How Can You Manage COVID-19 Related Risks to Protect Your Business?

COVID-19 Related Risks Small Business

Written by Sponsored Post

April 4, 2020

The coronavirus disease (COVID-19) outbreak has impacted millions of businesses worldwide. EY’s Global Risk Survey found that 80 percent of organizations are not very well-prepared to deal with crises like a pandemic. Now, many business owners are grappling with managing the impact of the outbreak on their businesses.

We’ve laid down steps to help you navigate these uncertain times.

Come up with financial scenarios

In every crisis, there will be always a best-case scenario, a worst-case scenario and everything else that falls in between. As a business owner, consider these questions:

  • How long will take before your business runs out of cash and inventory?
  • How will this crisis affect your revenue over the short and long-run?
  • Will cash flow be slower than usual?

At the moment, nobody can tell when the pandemic will end, and devising protocols for all possible outcomes will help you become ready for whatever may happen in the future.

Establish a business continuity plan (BCP)

A BCP ensures that your employees and assets are protected in events like disasters. In this case, where COVID-19 is involved, a BCP will be able to help you:

  • Give protection to your employees.
  • Reduce the risk of your business spreading the virus.
  • Ensure that plans are in place in the case of any of your employees get sick.
  • Ensure alternative arrangements are in place with your customers and suppliers.

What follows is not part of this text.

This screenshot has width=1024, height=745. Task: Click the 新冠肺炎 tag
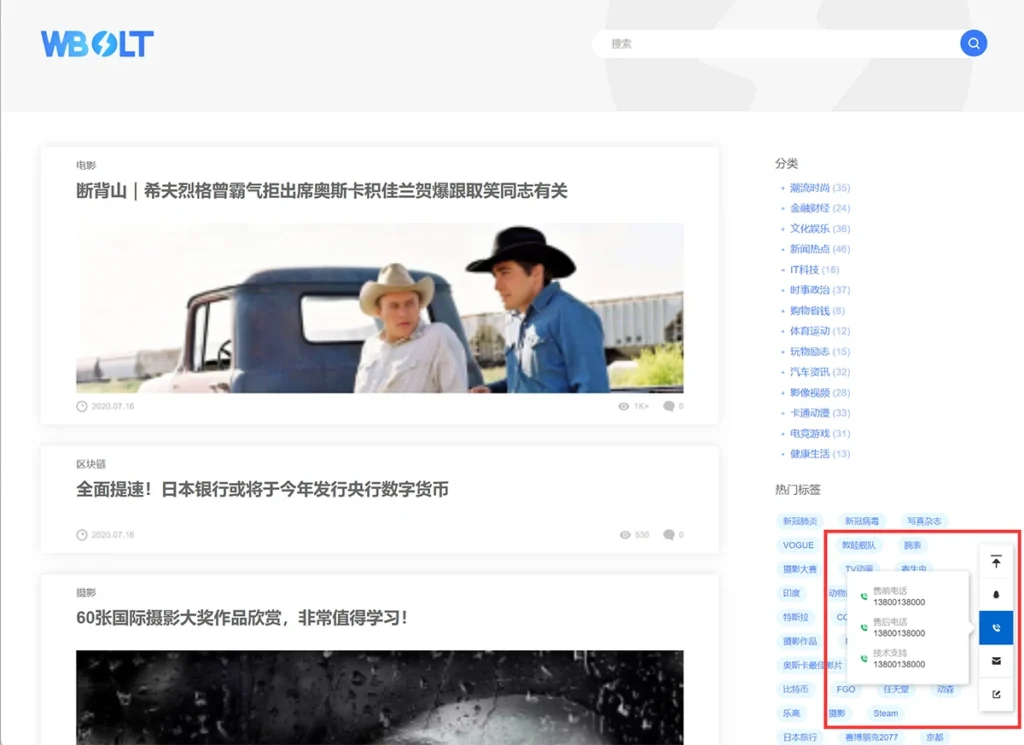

Your COVID-19 BCP should include the following parts:

  • HR, customer and supplier management – Plans for the continuity of leadership; work and schedule arrangements; sick leaves; health declarations from employees who have recently been to COVID-19 hit countries; health insurance policies.
  • Processes and business functions – Educating employees on the importance of good personal hygiene; disinfecting and cleaning of stores; distributing face masks and sanitizers to employees.
  • Internal and external communications – Preparing a robust communication plan where employees can ask questions or report their status.

Stay on top of your debts

Many analysts have raised the possibility of a global debt crisis after this pandemic is over. 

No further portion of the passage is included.